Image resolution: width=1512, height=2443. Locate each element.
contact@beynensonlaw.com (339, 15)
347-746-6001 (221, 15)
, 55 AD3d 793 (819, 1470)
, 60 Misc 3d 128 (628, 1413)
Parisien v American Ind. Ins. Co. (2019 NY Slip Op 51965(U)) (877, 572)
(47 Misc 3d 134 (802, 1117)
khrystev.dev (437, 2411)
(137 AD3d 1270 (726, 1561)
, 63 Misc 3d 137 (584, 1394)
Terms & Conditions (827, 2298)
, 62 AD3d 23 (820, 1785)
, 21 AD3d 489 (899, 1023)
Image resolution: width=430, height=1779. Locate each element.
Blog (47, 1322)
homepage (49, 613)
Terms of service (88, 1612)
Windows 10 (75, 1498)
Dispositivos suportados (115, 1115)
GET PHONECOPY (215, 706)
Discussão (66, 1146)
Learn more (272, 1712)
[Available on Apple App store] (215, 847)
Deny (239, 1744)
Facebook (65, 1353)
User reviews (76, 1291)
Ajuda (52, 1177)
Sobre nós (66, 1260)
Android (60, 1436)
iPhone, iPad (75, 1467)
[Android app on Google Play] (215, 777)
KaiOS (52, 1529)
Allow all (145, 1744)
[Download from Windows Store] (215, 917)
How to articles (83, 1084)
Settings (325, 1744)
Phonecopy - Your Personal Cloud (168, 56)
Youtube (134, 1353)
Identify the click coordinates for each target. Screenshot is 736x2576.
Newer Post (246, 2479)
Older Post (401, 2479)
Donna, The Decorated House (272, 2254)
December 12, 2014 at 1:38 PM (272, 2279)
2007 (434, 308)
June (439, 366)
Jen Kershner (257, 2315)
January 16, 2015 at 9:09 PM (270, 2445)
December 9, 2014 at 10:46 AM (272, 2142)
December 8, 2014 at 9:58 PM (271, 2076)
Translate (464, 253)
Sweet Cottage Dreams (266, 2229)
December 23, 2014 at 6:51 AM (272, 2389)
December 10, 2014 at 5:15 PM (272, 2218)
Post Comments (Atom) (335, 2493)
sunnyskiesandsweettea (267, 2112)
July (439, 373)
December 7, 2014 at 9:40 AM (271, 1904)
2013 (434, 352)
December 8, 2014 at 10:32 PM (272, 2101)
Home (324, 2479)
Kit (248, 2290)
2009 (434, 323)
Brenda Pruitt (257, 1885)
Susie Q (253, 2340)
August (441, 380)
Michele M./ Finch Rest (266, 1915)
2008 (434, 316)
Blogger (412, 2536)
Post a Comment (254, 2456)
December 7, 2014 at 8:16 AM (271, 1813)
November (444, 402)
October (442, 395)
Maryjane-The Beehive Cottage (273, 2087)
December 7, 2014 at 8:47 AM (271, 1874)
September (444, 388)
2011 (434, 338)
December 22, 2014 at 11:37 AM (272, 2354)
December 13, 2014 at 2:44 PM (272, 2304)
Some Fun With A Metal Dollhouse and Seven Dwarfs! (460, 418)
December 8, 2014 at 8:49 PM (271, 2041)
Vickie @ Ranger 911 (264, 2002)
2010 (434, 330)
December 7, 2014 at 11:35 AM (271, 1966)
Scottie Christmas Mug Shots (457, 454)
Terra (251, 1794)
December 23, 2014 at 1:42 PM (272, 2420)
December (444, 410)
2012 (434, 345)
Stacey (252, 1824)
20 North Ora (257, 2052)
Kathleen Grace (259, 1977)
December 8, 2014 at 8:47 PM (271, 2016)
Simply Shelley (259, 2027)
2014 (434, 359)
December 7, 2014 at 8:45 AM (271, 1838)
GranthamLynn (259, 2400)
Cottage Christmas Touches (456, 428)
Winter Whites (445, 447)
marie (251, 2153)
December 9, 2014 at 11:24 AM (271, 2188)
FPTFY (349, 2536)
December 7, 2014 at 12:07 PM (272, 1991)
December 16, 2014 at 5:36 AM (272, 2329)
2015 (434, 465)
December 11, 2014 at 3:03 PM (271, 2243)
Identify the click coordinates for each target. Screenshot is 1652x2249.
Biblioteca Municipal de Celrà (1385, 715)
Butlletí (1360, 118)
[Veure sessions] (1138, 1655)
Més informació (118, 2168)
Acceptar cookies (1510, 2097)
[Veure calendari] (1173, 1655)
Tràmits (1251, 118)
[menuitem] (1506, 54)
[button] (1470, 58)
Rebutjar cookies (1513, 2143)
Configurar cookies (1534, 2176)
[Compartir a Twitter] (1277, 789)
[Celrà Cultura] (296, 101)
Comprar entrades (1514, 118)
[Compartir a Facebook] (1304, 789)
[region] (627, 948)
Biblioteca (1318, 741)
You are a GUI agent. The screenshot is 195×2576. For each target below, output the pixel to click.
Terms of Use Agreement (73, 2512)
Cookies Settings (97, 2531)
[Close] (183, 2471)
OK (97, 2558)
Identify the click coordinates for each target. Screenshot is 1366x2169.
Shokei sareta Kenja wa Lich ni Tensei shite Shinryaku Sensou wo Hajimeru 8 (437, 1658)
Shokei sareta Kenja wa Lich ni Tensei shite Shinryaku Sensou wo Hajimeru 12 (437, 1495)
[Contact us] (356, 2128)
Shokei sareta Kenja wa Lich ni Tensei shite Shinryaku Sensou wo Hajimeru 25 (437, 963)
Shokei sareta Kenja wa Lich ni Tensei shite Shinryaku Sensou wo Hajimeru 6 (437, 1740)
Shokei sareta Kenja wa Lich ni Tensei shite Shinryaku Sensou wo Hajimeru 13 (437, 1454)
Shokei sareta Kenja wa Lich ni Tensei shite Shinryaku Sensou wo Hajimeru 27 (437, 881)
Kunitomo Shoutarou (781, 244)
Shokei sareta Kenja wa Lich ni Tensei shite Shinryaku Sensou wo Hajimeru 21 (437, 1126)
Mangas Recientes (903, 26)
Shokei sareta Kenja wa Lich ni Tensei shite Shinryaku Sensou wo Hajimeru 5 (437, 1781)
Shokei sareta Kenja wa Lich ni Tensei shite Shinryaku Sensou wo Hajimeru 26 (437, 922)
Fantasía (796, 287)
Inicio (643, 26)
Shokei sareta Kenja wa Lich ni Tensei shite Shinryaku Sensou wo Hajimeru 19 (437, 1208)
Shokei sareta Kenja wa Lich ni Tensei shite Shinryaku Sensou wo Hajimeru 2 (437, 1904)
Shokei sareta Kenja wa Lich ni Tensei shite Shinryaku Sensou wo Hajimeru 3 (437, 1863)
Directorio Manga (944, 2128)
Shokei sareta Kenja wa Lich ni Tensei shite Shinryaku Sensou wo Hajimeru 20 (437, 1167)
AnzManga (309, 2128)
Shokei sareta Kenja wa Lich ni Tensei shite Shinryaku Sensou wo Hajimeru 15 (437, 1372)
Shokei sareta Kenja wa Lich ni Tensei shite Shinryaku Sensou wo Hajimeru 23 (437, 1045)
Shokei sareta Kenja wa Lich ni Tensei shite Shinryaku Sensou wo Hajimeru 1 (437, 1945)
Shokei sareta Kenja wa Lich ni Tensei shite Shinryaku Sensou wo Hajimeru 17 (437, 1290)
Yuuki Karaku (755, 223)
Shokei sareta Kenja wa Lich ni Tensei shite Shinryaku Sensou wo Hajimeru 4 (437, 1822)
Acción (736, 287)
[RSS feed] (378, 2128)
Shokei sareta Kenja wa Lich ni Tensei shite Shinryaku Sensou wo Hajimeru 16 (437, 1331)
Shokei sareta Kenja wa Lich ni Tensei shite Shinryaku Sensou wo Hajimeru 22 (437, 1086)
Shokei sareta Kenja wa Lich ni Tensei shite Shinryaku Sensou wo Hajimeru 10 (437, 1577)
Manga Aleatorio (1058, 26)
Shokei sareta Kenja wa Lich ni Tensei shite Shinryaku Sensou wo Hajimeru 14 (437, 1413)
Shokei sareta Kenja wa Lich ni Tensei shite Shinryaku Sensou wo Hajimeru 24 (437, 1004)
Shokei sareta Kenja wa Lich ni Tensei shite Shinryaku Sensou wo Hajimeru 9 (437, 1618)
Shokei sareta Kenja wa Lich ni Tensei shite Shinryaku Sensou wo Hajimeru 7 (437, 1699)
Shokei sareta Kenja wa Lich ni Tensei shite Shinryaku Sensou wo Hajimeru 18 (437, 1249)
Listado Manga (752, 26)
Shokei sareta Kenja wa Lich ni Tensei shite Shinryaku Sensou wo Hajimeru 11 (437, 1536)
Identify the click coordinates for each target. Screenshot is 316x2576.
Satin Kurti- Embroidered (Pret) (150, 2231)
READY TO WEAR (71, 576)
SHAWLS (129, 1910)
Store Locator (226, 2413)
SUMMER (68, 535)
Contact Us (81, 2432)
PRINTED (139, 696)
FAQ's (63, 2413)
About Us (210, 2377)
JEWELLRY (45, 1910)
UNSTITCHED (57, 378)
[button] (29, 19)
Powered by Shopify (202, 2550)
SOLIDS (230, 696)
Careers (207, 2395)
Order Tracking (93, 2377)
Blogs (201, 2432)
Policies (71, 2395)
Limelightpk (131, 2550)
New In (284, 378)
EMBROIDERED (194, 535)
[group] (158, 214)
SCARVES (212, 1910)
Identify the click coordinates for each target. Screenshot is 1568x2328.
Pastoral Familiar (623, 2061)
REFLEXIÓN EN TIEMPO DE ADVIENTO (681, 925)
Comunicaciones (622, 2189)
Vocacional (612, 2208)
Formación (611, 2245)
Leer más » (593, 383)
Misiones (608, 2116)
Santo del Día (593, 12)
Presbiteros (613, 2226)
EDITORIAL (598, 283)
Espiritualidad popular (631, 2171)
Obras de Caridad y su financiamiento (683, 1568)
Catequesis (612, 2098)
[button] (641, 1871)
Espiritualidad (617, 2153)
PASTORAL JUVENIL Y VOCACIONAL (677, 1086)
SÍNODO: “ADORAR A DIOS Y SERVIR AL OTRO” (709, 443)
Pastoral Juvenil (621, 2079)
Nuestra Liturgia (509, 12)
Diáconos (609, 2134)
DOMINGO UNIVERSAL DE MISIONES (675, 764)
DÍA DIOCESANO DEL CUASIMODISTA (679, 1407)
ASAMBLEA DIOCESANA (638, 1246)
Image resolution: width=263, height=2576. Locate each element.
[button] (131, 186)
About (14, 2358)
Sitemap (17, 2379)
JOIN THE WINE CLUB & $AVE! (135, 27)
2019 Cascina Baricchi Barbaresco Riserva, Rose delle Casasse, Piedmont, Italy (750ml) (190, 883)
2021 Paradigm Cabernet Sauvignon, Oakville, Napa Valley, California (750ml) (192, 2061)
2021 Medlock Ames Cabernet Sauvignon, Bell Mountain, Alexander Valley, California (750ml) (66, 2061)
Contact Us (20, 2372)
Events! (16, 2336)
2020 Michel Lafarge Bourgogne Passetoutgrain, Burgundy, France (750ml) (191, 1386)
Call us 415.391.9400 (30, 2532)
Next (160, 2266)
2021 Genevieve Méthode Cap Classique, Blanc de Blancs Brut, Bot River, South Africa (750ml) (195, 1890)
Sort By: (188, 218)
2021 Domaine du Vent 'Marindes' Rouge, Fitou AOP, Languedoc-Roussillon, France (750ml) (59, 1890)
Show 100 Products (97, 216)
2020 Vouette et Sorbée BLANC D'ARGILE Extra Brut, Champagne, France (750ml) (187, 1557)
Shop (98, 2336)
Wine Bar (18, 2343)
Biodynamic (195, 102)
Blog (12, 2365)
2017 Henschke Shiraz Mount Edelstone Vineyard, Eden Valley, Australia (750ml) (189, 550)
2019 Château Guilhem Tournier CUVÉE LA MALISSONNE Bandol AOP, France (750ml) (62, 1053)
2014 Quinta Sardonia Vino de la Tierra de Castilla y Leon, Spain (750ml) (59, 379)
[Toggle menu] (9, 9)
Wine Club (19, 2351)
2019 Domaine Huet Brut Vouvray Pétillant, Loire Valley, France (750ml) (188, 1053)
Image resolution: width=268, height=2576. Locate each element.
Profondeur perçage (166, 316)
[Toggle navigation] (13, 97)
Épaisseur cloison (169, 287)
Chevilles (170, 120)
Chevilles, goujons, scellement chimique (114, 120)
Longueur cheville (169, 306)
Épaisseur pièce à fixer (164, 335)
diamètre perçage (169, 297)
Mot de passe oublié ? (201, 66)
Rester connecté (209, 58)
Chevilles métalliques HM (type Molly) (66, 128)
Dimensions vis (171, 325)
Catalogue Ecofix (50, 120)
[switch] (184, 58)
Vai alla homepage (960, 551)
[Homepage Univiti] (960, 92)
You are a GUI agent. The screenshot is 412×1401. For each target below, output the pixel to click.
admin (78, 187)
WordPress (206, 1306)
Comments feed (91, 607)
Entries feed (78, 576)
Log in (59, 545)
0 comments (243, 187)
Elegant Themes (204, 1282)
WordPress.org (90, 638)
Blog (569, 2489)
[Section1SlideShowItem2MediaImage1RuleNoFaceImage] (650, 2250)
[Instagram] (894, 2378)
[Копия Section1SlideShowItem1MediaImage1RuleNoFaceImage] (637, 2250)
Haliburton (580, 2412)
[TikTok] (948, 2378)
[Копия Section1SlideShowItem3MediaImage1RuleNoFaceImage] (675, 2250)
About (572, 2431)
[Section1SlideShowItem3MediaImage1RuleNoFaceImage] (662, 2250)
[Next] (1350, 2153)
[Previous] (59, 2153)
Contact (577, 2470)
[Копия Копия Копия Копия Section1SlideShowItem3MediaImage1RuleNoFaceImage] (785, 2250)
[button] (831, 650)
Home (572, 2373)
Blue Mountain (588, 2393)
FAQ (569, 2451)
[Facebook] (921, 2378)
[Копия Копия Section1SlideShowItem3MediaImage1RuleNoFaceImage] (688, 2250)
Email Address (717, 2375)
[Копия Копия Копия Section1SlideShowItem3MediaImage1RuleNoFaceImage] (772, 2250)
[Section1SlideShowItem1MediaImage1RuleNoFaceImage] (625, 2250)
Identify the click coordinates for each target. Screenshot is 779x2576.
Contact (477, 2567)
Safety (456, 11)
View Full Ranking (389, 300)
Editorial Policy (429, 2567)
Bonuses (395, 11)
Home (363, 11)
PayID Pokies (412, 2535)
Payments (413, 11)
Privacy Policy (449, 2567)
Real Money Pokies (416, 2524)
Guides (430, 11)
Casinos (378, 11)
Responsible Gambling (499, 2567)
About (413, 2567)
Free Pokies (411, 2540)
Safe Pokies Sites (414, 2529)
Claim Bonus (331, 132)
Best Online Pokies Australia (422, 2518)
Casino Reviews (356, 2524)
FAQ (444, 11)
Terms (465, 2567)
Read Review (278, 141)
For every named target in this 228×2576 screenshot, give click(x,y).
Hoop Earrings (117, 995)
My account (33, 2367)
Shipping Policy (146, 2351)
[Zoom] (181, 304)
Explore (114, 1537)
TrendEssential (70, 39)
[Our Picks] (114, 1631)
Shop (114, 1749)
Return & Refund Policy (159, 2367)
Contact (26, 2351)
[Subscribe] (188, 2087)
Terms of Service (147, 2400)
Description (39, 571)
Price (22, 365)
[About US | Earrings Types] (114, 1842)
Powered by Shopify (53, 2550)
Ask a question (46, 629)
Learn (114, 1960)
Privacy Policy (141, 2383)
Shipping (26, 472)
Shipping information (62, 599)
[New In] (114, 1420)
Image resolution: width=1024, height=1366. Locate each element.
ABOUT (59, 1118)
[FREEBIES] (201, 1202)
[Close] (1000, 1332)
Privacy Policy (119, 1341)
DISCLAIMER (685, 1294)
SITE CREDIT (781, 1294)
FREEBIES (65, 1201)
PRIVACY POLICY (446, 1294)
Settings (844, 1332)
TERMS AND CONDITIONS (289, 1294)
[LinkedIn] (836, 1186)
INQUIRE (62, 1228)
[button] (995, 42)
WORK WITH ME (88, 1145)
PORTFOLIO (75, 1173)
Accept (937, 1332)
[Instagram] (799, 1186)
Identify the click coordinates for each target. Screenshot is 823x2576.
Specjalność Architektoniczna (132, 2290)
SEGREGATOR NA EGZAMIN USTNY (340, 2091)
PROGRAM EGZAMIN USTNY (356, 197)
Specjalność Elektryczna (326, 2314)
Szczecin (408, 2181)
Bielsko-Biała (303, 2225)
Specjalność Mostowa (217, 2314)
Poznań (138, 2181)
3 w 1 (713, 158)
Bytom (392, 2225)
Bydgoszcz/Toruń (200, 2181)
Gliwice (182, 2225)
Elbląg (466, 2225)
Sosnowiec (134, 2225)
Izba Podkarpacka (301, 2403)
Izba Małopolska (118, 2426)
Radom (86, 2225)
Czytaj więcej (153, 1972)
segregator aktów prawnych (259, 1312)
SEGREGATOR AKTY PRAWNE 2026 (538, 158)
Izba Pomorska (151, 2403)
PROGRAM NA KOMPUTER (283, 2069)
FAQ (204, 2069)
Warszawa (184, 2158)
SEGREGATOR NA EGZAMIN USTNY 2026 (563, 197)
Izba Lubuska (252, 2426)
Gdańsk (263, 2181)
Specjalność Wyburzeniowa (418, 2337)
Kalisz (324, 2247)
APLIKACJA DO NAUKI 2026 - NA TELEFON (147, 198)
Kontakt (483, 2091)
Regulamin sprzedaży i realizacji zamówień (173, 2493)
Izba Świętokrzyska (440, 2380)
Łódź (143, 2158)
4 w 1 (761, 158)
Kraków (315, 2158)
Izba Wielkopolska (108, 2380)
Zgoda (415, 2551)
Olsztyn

*Task directions*.
I'd like the number of lines in the listing above that contain the string "width", and only the number.

*Solution*.
5